In these circumstances, as ever, opportunists were on hand, and imitation and fraud

appear to have been widespread; 51 here, perhaps, Innocent III, who started it all, should have the last word. It cannot be coincidence that little more than a decade after the fall of Constantinople, the Fourth Lateran Council, in 1215, should issue the following decree: "The Christian religion is frequently disparaged because certain people put saints' relics up for sale and display them indiscriminately. In order that it may not be disparaged in the future, we ordain by this present decree that henceforth ancient relics shall not be displayed outside a reliquary or be put up for sale.
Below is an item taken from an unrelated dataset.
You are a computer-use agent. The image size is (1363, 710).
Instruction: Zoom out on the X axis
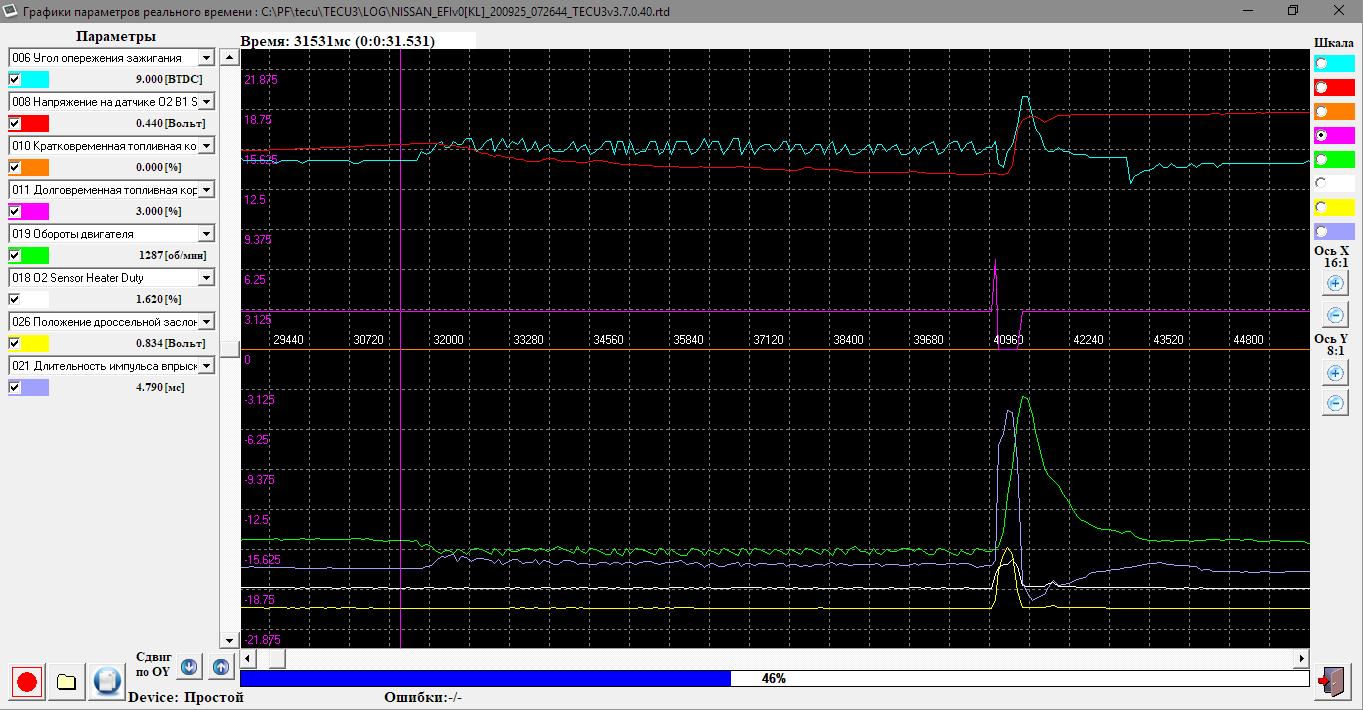point(1334,316)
As for newly discovered relics, let no one presume to venerate them publicly unless they have previously been approved by the Roman pontiff. "52

50. It might be expected that the impact upon artistic style was equally important, but, despite such high-profile displays as the relics of the Passion at the Sainte-Chapelle, consecrated in 1248, or even secular spoils such as the horses from the Hippodrome set up on the facade of St. Mark's in Venice in the 1250s, art historians understandably have been quite reluctant to commit themselves, for the possible sources of Byzantine artistic influence in the High Middle Ages are so varied. Thus leading authorities have relatively little to say about the subject. For example, Dentus, 0., Byzantine Art and the West, New York, 1970, pp. 180,206, mentions ivories and icons in passing, but does not go beyond the general statement that relics and reliquaries "must have held greater attraction for pious robbers, " which implies that he does not think reliquaries would have had much artistic influence. For a succinct summary of the recent views on this subject, see ANGOLD, M., The Fourth Crusade. Event and Context, London, 2003, pp. 240-247.

51. Fraudsters added to what Patrick Geary calls deflation in the value of relics caused by over- supply: Saint Helen of Athyra, pp. 156-157.

52. Decrees of the Ecumenical Councils, I, ed. TANNER, N. P., London, 1990, p. 263 (no. 62).